James Plunkett

When a growing economy still feels bad

David Cameron was right; the good news has kept on coming. This morning’s first estimate from the ONS puts GDP growth in the third quarter at 1.0 per cent. Cue much justified squabbling over what the ‘real’ number is. A significant portion of this growth will be a one-off, post-Jubilympics bounce-back, suggesting slower underlying growth. As Jonathan pointed out yesterday, ONS first estimates have a margin of error of 0.7 percentage points, meaning that even with these factors built in, the real figure could lie between 0.3 and 1.7 per cent. Gaps of this magnitude are no small matter.

But behind these arguments about the number itself lies a different and in many ways much more politically important question: what will a return to growth actually feel like? The answer depends on a lot of things: what frame of reference do people use when judging how well off they feel? Do people feel mired in debt? Most simply, though, it depends on how growth feeds through into people’s incomes. In fact, once you control for the impact of wars, disposable income growth predicts elections remarkably well.

__To be done__:
1/ Answer these questions about the article on economic growth:
(a) What figure does the ONS first estimate give for GDP growth in the third quarter?
(b) What is the margin of error of ONS first estimates?
(c) Once the impact of wars is controlled for, what predicts elections remarkably well?
2/ Extract everything in the article on economic growth from "David Cameron was" down to "no small matter.".
3/ Continue the article on economic growth from where it stops.

Entries on where items appear
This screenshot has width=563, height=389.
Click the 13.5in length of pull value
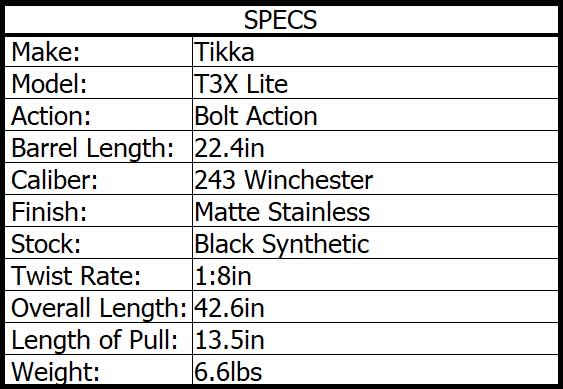coord(229,340)
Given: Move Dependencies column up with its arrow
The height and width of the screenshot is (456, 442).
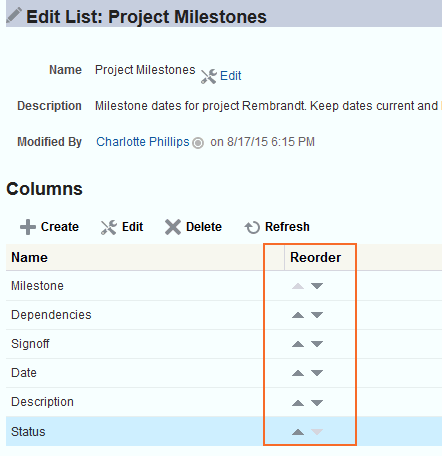Looking at the screenshot, I should (298, 315).
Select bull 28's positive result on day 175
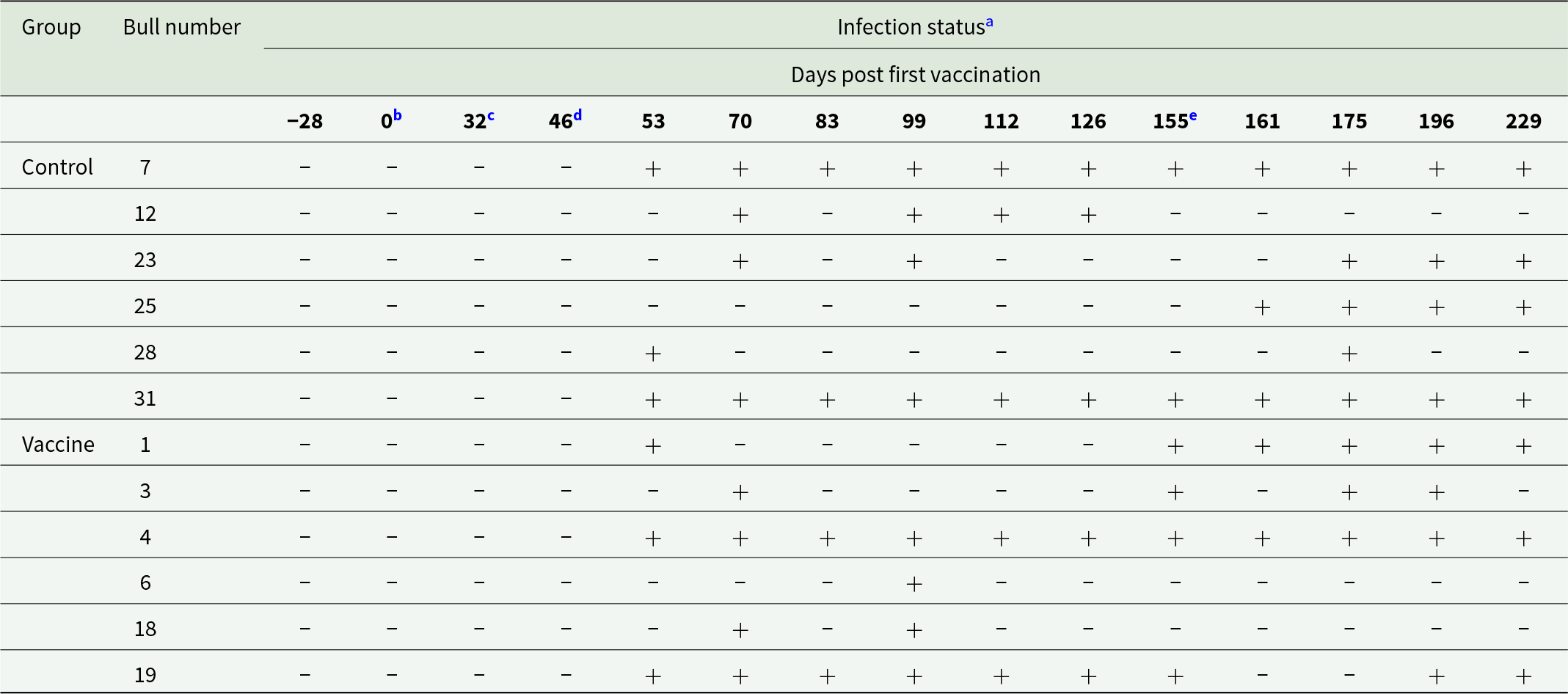 tap(1349, 354)
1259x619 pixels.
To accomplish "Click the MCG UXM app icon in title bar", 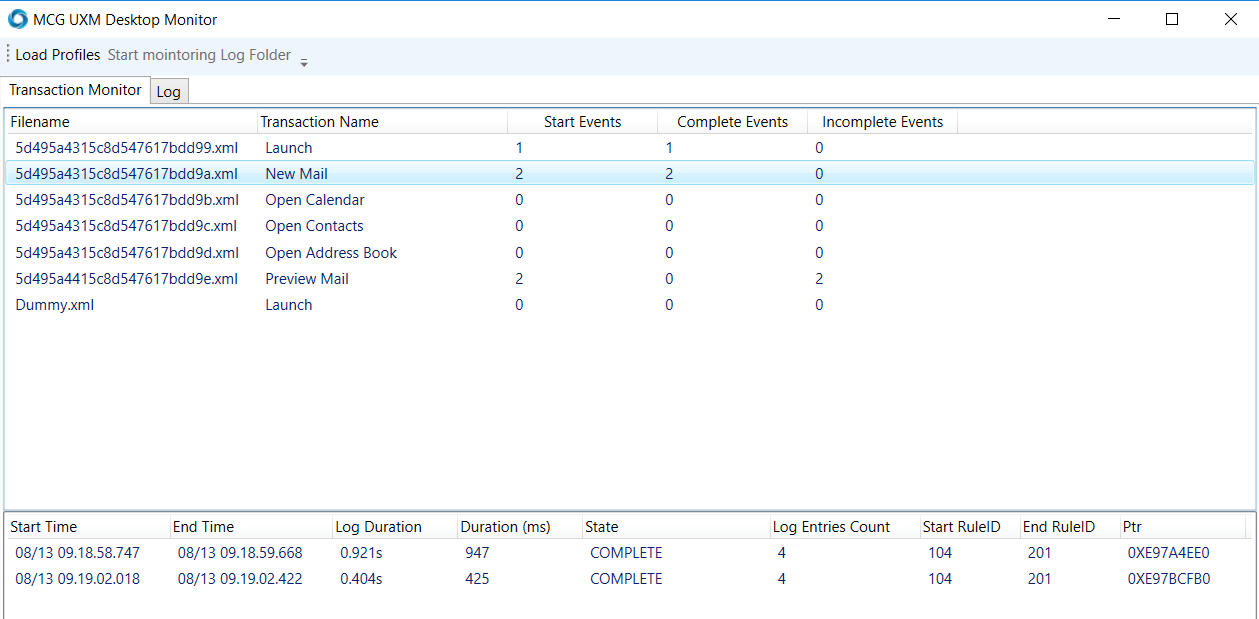I will 18,19.
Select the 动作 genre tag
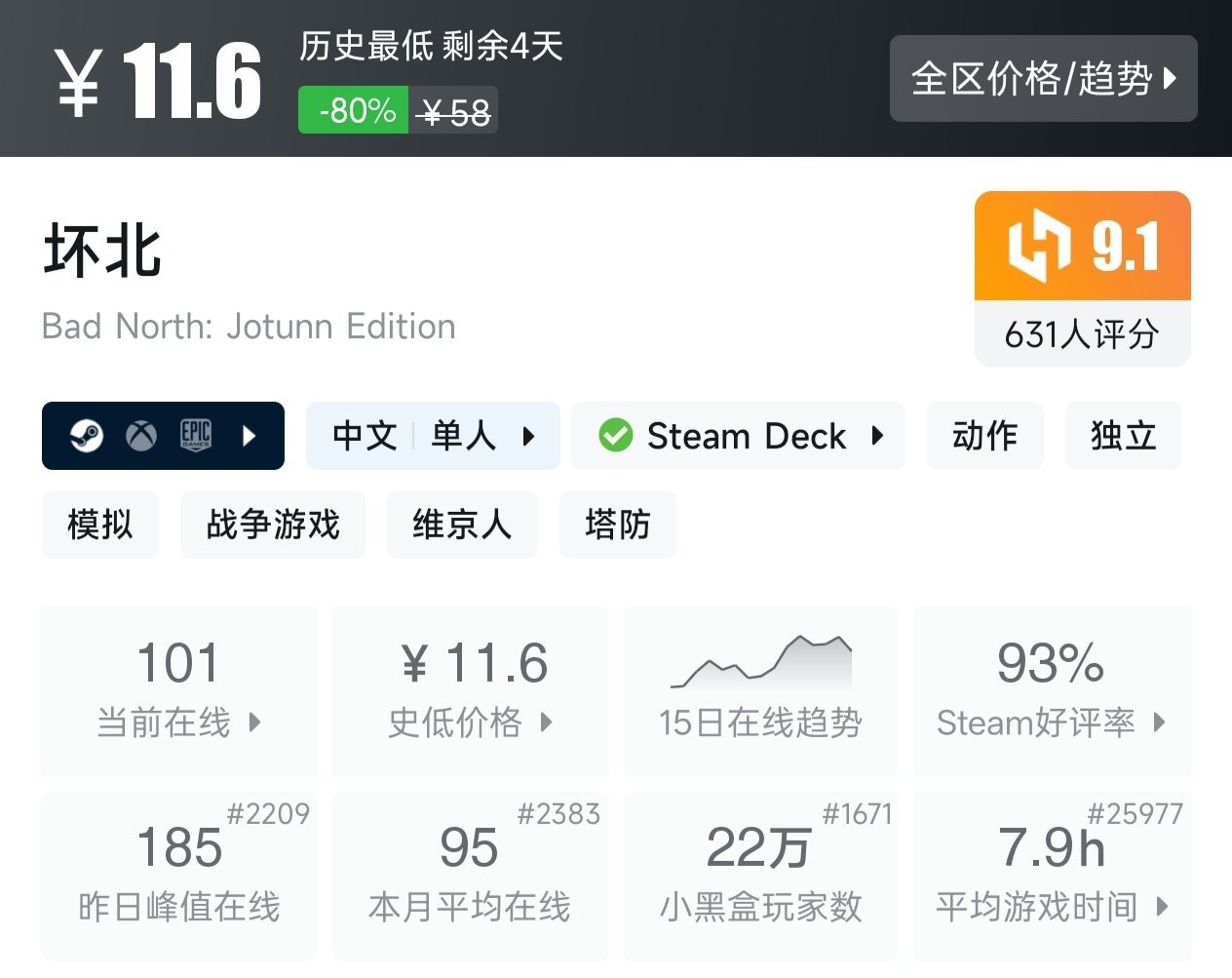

__Outputs by task__:
1/
(a) 1.0 per cent
(b) 0.7 percentage points
(c) Disposable income growth

2/
David Cameron was right; the good news has kept on coming. This morning’s first estimate from the ONS puts GDP growth in the third quarter at 1.0 per cent. Cue much justified squabbling over what the ‘real’ number is. A significant portion of this growth will be a one-off, post-Jubilympics bounce-back, suggesting slower underlying growth. As Jonathan pointed out yesterday, ONS first estimates have a margin of error of 0.7 percentage points, meaning that even with these factors built in, the real figure could lie between 0.3 and 1.7 per cent. Gaps of this magnitude are no small matter.

3/
So here’s the rub: GDP growth isn’t actually all that good a predictor of income growth for ordinary working households. The chart below plots growth in GDP per capita against income growth in low to middle income households for a range of countries over the past 30 years. Of course, countries that grow faster deliver faster income growth. But the link is surprisingly weak. Some countries grow strongly and do poorly for incomes while others grow slowly and do relatively well. This fact becomes even more obvious when you zoom in to sub periods within countries; the thing that divides prosperous eras from gloomy ones isn’t headline GDP on its own, but headline GDP plus other conditions.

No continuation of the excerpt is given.